Baikal shrugged. “Perhaps China, though that too is doubtful.”

“Someone working against the FSB.”

He winked. “Not so stupid, after all.”

When I scoffed, he held up his hand.

“Typhon’s word, not mine.”

I shook my head. “I’ll be lucky to live long enough to see the end of this mission, and not because Jekyll, the FSB, the SIA, or the Chinese will take me out.”

“Typhon’s the best assassin in the business.”

“Especially given my assignment for the past year has been that of a nursemaid.”

Baikal chuckled. “Tell me you didn’t enjoy every minute.”

He was right, not that he needed me to confirm it.

“If we can’t figure out who, the next question is why. Or maybe that should come first.”

My tone was sharper than intended. “Why fake his death, let his family think he was gone for eleven years?”

“Because he discovered something back then. Something that made him choose this path.” Vadim stood, bones creaking. “Your girl is right to chase answers, but she may be asking the wrong questions. The real mystery isn’t whether Jekyll betrayed his country. It’s what he found that made him give up everything—including his family.”

My mind raced as I absorbed his theory. If Baikal was right, there was more to Jekyll’s apparent betrayal than anyone suspected. The implications made my head spin.

“Eleven years is a long time to play such a dangerous game and survive.”

“Unless survival isn’t the primary goal,” he said cryptically.

I received an alert of a facial recognition hit on Kima, captured in Istanbul. I pulled up the feed, heart stuttering at the sight of her. She’d changed her appearance again—blonde now, wearing clothes that helped her blend with the tourist crowds. But I’d know her anywhere.

“Go,” Baikal said, reading my expression. “But remember—if Jekyll is truly hunting these networks, he’s made powerful enemies. Enemies who would gladly use his stepdaughter to get to him.”

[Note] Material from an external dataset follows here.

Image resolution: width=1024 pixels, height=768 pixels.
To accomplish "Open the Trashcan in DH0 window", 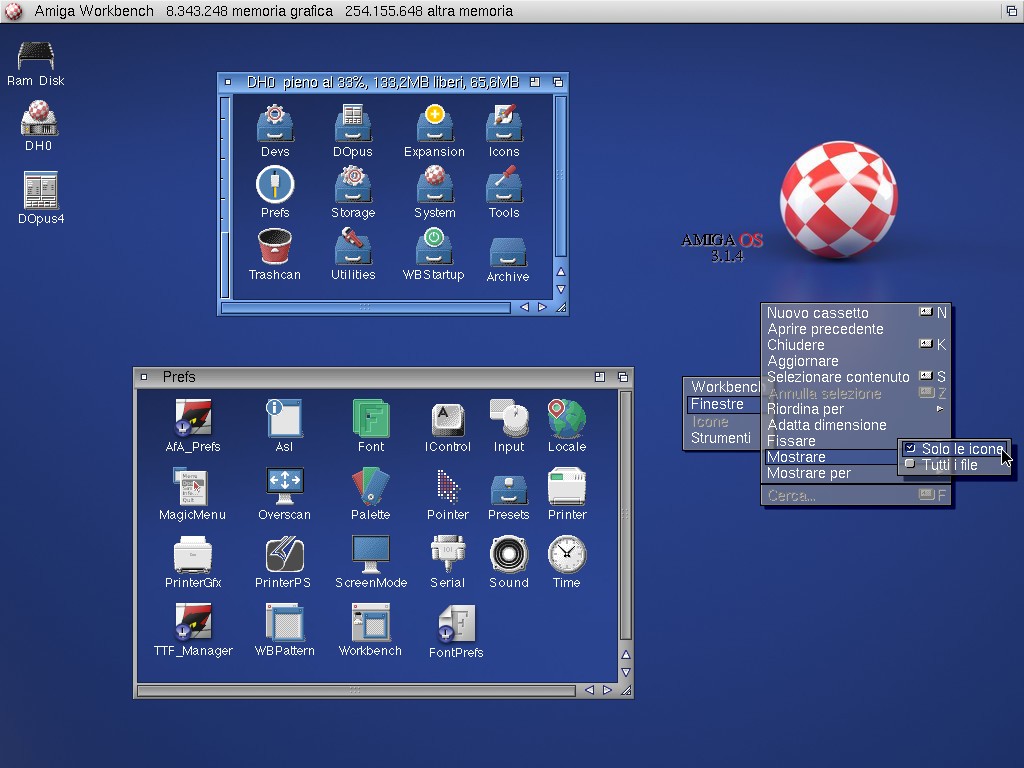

I arrived at the safe house Reaper arranged, knowing I couldn’t rest whether I needed to or not. Instead, I wrote a brief, updating Typhon on what I’d learned since we last spoke.

As much as I hoped he wouldn’t show up either here or in Krasnodar Krai, I knew that was futile. He wanted to find Kima as much as I did. I’d say more, but neither he nor she knew the depth of my true feelings.